Despite the modest increase in the pooled prevalence of both beta-lactamase producing H. ‎influenzae and MDR H. influenzae, it is clear that we stand on precarious ground.‎ It seems necessary to formulate and implement an antibiotic stewardship strategy to neutralize the emergence of XDR H. influenzae strains. Although the present study is comprehensive, it is not without limitations; the observed publication ‎bias, despite adjustments, may still affect the final pooled estimates. Furthermore, meta-analysis relies on published data, which may not represent unpublished studies or gray literature, potentially leading to over- or underestimation of true prevalence. In addition, inherent changes in the included studies in terms of methodology, sample size, and demographic distribution can cause heterogeneity in the results.

On the other hand, the strengths of this study lie in its expansive scope, detailed methodological approach, incorporation of a broad range of geographies, and infection types.

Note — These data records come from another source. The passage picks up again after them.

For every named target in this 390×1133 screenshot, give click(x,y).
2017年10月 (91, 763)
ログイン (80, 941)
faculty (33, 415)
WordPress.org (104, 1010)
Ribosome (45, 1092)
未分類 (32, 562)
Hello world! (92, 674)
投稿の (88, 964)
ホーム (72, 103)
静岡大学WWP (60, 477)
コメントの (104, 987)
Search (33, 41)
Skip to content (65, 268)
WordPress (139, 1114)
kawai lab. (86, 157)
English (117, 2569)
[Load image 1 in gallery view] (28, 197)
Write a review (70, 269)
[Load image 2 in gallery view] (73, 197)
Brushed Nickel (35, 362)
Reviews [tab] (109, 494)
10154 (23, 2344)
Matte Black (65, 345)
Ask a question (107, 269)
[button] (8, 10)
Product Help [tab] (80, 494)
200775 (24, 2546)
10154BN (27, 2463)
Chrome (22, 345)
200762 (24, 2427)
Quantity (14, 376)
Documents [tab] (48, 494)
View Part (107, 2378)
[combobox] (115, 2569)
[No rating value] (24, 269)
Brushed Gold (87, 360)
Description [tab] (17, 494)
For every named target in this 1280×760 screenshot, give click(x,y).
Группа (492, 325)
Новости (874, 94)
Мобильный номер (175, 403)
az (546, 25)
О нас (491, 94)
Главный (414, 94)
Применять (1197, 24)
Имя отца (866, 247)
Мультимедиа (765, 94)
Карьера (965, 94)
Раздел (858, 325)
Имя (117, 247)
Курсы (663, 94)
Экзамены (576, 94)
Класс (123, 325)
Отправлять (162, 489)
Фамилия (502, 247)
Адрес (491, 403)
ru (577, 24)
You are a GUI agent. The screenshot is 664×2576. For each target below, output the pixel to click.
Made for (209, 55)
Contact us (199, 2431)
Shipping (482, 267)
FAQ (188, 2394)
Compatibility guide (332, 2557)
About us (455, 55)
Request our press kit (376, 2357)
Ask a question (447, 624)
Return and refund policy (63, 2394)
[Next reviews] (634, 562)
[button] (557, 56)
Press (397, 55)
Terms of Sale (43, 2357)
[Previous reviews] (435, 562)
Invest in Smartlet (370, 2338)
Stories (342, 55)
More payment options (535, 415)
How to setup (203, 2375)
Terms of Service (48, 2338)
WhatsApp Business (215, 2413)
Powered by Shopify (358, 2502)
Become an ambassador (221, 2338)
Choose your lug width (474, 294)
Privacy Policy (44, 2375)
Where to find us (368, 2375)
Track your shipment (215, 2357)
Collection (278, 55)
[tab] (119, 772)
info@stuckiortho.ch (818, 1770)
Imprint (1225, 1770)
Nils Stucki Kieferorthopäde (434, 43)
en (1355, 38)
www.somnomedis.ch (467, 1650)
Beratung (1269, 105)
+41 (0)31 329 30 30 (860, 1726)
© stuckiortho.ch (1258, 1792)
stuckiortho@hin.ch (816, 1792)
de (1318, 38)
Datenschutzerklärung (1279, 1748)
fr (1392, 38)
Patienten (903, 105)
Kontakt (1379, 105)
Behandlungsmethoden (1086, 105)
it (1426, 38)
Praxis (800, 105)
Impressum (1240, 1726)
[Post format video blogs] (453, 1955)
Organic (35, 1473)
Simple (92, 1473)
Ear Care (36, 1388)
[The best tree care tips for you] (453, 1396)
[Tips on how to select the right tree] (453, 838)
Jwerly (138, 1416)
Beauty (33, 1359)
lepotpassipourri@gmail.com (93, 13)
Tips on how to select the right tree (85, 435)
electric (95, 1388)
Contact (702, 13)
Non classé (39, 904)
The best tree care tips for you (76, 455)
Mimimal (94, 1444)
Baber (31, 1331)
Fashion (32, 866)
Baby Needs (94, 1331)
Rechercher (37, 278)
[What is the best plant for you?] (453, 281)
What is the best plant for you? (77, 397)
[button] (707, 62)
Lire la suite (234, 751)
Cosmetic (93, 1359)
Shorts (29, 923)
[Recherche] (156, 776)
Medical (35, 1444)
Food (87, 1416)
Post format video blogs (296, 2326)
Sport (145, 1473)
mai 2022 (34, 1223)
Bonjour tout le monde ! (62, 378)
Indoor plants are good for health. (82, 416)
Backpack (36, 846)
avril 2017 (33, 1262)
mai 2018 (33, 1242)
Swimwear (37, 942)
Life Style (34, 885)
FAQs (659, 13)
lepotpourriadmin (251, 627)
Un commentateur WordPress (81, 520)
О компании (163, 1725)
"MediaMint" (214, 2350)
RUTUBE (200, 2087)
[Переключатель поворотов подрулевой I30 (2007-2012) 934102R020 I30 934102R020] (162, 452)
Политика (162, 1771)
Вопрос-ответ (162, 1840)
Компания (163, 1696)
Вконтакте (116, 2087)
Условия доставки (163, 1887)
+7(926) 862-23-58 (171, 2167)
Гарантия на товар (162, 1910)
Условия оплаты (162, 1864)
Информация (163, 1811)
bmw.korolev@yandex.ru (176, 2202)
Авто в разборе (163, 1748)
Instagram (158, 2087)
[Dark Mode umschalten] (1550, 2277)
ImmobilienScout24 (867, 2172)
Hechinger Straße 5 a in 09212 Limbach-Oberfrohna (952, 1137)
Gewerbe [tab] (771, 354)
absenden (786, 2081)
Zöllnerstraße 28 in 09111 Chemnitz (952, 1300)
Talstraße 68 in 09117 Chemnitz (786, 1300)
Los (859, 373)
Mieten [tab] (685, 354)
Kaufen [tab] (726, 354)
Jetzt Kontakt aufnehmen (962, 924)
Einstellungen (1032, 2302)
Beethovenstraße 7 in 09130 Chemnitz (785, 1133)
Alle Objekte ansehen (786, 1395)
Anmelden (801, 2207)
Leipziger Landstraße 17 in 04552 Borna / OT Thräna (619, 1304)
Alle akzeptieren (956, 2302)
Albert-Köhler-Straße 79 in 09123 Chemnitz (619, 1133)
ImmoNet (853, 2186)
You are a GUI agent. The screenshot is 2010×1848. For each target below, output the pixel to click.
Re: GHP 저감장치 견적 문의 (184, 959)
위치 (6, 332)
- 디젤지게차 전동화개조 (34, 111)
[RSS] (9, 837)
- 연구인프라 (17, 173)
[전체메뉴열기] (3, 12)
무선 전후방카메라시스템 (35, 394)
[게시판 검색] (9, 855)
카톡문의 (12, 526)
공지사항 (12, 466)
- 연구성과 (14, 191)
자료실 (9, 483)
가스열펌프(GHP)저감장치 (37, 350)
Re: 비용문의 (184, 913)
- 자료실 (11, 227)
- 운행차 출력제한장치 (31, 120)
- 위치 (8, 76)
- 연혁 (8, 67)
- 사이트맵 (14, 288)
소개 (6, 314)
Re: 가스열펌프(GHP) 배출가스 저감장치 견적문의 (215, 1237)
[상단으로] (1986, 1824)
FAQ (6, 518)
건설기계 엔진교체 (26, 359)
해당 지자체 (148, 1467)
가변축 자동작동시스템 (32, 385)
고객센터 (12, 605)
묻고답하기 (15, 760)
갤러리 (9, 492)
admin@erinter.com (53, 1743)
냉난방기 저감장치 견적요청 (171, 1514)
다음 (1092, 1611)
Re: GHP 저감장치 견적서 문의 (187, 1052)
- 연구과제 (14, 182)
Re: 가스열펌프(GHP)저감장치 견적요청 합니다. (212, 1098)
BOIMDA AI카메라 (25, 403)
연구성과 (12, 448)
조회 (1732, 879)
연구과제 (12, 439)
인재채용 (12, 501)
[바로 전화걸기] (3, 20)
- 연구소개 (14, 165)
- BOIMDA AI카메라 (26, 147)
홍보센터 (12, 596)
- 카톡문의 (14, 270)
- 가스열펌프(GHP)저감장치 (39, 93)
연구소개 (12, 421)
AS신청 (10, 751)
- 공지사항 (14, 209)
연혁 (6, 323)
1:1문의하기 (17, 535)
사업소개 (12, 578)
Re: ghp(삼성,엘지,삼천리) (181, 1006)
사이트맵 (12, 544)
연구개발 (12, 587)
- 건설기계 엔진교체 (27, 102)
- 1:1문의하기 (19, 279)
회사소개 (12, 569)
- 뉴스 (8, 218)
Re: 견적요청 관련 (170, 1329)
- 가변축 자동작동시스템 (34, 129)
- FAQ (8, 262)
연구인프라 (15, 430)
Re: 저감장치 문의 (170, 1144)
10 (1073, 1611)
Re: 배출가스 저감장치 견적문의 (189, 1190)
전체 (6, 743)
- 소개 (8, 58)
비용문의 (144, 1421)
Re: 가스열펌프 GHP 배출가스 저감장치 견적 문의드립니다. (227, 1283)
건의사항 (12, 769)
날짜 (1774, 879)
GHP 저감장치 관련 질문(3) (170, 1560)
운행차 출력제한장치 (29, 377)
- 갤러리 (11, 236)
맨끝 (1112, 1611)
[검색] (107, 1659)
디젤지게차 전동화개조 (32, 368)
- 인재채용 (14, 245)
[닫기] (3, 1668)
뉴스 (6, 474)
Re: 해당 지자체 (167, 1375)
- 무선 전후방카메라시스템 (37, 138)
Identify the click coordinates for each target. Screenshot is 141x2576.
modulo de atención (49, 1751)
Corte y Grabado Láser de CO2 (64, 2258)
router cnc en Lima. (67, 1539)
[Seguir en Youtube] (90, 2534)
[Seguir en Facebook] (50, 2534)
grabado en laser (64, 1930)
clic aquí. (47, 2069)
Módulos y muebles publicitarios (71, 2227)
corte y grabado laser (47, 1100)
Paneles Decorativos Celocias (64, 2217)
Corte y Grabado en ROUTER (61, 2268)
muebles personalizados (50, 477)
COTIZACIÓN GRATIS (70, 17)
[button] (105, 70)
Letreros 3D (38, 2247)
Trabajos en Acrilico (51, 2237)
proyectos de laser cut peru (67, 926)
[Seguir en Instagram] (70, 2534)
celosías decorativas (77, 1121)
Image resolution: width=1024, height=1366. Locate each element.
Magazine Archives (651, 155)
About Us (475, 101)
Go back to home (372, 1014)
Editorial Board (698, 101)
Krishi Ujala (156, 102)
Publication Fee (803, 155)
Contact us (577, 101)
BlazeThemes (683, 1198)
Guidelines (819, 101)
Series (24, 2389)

We believe this study can offers a robust overview of the global landscape of MDR H. influenzae, serving as a pivotal resource for clinicians, researchers, and policymakers. Finally, while this meta-analysis offers pivotal insights into the prevalence of MDR H. influenzae across geographies and infection types, continued vigilance and updated research are essential to track, understand, and mitigate the spread of antibiotic resistance globally.


The global health community is facing a daunting challenge in the field of antibiotic resistance, with H. influenzae at the forefront. Our comprehensive meta-analysis shows an alarming increase in resistance, especially for beta-lactamase producing strains, which almost doubled from 2003 to 2023. Although the rate of MDR H. influenzae has remained relatively stable over the past two decades, its continued prevalence is particularly concerning in cases of meningitis. According to our results, it seems that there is a higher prevalence of MDR H. influenzae in Asian countries as compared to the Western countries. In general, therapeutic measures include implementation of stewardship programs, appropriate use of antibiotics, public awareness campaigns, and conducting new treatment research.